Erschwerend kam hinzu, dass längst auch die bürgerlichen Feuilletons regelmässig über Pop berichteten und es sich sogar leisten konnten, Musik von Avantgardebands wie Black Dice oder Sunburned Hand Of The Man zu rezensieren, da sie nicht von den Werbeanzeigen der Musikindustrie abhängig waren. «Über Avantgarde kann man jedenfalls nicht mehr in Popzeitschriften schreiben», merkte Ex-«Spex»-ler Diedrich Diederichsen in seinem 2005 erschienenen Buch «Musikzimmer» verbittert an.

Eine Zukunft hätte «Spex» nur, wenn sie sich argumentativ und inhaltlich klar von anderen Musikzeitschriften unterscheiden würde. Es mangelt nicht an unabhängiger, kritischer Popkultur, über die zu schreiben sich lohnte - das beweisen beispielsweise die beiden britischen Magazine «The Wire» und «Plan B» -, vielmehr bremsen die ökonomischen Rahmenbedingungen den Mut, einer Band wie Animal Collective statt Franz Ferdinand die Titelstory zu widmen.

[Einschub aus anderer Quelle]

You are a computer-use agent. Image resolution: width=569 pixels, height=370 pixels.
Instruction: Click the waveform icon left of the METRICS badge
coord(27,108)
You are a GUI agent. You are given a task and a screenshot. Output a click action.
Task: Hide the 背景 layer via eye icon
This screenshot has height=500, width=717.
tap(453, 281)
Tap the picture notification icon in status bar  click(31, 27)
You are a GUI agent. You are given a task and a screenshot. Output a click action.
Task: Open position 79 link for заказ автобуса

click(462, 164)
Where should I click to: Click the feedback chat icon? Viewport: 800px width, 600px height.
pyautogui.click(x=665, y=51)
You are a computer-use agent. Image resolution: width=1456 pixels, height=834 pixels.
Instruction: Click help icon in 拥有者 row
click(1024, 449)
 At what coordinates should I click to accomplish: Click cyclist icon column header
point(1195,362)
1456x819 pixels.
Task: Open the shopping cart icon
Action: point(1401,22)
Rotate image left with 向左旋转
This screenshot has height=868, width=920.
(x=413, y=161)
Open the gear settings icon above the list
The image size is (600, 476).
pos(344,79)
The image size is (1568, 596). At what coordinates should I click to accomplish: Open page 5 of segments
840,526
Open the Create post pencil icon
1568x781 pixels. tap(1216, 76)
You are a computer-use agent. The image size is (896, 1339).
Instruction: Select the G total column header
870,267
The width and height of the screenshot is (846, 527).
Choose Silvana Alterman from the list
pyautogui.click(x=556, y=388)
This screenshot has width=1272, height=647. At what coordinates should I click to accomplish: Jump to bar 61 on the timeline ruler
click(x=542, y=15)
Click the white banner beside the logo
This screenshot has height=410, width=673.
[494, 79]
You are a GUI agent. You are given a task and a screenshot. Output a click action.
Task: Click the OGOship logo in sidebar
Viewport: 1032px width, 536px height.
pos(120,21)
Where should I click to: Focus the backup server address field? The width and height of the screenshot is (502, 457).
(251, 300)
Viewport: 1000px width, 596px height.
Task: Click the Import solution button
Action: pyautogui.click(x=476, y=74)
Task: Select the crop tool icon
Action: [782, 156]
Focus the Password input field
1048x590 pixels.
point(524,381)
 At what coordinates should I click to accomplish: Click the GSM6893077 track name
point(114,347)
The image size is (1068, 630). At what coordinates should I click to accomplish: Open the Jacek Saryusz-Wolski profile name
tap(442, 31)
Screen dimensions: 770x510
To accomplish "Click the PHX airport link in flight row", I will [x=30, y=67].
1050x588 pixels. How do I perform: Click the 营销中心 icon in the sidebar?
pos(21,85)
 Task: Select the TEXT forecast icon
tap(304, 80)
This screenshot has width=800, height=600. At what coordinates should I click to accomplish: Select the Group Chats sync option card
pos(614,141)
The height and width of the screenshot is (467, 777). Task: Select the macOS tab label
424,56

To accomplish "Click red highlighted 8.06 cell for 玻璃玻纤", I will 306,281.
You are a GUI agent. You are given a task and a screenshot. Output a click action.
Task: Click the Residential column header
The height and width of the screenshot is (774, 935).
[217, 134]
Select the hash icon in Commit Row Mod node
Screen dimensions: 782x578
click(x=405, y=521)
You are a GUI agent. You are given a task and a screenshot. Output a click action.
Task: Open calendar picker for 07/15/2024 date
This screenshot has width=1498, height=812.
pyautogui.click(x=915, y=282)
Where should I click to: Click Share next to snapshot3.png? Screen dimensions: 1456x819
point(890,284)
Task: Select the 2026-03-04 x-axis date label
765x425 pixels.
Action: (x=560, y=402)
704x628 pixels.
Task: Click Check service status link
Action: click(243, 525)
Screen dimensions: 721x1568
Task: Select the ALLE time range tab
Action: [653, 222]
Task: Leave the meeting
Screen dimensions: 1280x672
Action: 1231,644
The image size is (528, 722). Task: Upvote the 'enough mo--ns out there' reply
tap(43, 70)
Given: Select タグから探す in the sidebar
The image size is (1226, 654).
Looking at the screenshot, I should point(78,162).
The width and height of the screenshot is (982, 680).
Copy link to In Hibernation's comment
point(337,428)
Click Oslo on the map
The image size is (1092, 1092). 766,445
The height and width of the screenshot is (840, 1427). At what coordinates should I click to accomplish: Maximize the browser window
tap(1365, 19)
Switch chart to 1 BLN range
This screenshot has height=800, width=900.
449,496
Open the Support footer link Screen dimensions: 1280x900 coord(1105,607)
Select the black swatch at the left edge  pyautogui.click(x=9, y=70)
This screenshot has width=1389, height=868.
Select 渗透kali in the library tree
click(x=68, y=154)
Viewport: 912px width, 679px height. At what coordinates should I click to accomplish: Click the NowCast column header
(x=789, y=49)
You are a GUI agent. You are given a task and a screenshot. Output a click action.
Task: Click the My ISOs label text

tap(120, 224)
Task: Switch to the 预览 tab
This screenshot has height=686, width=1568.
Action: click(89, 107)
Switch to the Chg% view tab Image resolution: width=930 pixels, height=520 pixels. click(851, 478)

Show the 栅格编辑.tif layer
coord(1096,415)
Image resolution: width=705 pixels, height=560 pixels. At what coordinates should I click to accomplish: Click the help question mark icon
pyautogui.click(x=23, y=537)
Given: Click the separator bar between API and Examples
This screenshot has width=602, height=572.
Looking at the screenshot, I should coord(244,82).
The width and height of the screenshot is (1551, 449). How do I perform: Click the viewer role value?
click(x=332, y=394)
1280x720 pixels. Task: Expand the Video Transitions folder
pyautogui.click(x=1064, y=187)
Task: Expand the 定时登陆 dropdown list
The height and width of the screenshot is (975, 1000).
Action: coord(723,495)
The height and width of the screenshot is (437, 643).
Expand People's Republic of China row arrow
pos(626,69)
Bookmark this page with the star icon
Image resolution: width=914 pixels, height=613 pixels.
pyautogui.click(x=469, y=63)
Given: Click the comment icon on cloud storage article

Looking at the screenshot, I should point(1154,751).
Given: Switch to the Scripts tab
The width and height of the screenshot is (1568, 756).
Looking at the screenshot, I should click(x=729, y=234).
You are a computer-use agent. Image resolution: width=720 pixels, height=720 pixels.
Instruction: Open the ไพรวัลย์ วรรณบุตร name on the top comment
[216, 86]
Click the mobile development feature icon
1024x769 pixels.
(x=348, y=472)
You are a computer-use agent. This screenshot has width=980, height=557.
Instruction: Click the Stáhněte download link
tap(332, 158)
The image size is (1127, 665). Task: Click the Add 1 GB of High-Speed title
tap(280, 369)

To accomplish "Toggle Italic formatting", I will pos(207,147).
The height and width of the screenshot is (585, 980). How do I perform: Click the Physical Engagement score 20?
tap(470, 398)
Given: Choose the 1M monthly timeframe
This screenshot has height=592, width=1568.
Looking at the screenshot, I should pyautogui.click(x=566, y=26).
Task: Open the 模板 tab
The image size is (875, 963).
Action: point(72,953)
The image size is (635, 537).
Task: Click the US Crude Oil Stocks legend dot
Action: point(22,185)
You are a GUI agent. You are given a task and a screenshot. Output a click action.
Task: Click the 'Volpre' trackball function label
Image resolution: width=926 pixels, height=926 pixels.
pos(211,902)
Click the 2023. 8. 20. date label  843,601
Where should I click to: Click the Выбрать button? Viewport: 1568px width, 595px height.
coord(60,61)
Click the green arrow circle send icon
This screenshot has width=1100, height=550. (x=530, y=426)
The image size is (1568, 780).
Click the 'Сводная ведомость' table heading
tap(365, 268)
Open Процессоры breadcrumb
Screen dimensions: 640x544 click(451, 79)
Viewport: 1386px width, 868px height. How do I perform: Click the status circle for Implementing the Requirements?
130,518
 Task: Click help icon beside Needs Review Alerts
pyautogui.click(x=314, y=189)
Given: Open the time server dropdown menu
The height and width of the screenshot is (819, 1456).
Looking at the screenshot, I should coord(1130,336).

Max Dax, ehemals Autor bei der «taz» und «Die Welt», soll es in Berlin nun richten. In einer Rundmail wünscht er sich von den künftigen AutorInnen «unterscheidbare Meinungen, scharfe Claims und eine klare Sprache», während doch gerade die unklare Sprache «Spex» über Jahrzehnte vom blossen Promozettel-Journalismus abgehoben hat. Von Berlin-Euphorie will die alte, von Uwe Viehmann geleitete Kölner Redaktion jedenfalls nichts wissen. «Ein rein kommerziell orientierter Verlag» steht nach Ansicht von Wolfgang Frömberg der Überlegung im Weg, «was heute politische Arbeit im Kulturbetrieb bedeutet, was Kunst und Kritik Sinnvolles leisten können». Dem gegenüber hat die neue Redaktion bereits beschwichtigende Worte auf der «Spex»-Website gefunden: «Das Münchener Verlagshaus übt auch in Zukunft keine inhaltliche Einflussnahme auf die ‹Spex› aus ... ‹Spex› bleibt das politische Forum, auf dem mit Autoren und Leserschaft eine ebenso kritische wie entspannte Diskussion um Wirklichkeitsdefinition und -veränderung stattfindet.»

Was aber, wenn Piranha Media gar keine inhaltliche Einflussnahme ausüben muss, weil bereits die Redaktion ihre Auswahl von den Anzeigenkunden abhängig macht?